Section 7.3 Conditions to Company’s Obligations to Effect the Share Swap. The obligations of the Company to effect the Share Swap are also subject to the satisfaction at or prior to the Share Swap Record Date of the following conditions, which may be waived, in whole or in part, by the Company in its sole discretion, to the extent permitted by applicable Law:
(a) Representations and Warranties True. The representations and warranties of Parent and Buyer contained in this Agreement shall be true and correct in all material respects (except for each such representations and warranties that contains an express materiality qualification, which shall be true and correct in all respects) as of the Effective Date and the Share Swap Record Date, or in the case of representations and warranties that are made as of a specified date, such representations and warranties shall be true and correct in all material respects (except for each such representations and warranties that contains an express materiality qualification, which shall be true and correct in all respects) as of such specified date.
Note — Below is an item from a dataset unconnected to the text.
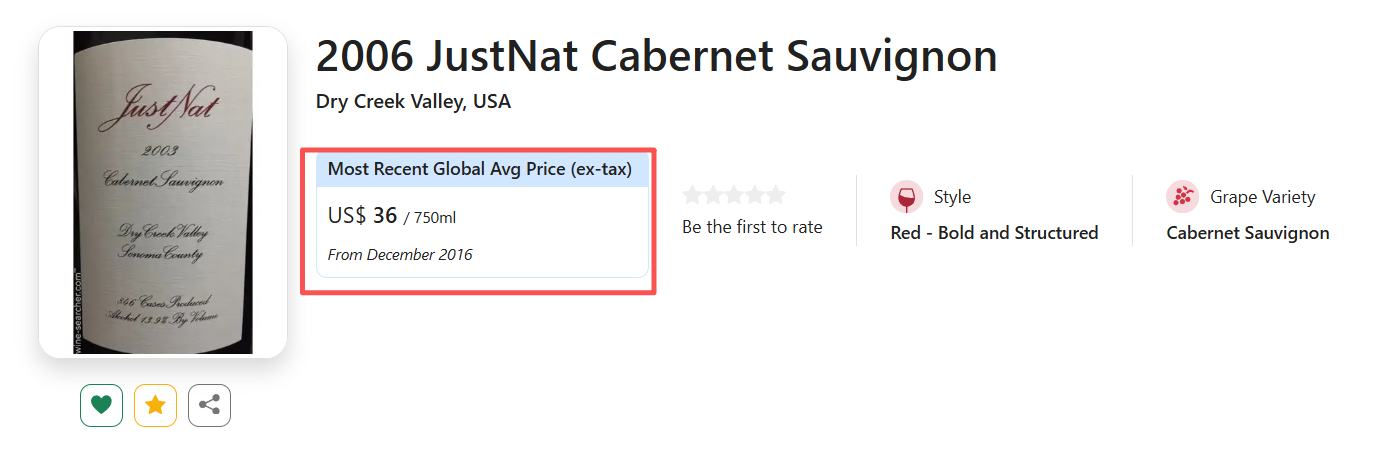Select the fourth grey rating star
Screen dimensions: 1380x449
[754, 195]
(b) The Company shall have received a certificate signed by an authorized officer of Buyer, dated as of the Share Swap Record Date, to the effect that the condition set forth in Section 7.3(a) has been satisfied.
Section 7.4 Effect of Investigation. The representations, warranties and covenants of the Company shall not be affected or deemed waived by reason of any investigation made by or on behalf of Buyer (including by any of its Representatives) or by reason of the fact that Buyer or any of its Representatives knew or should have known that any such representation or warranty is, was or might be inaccurate.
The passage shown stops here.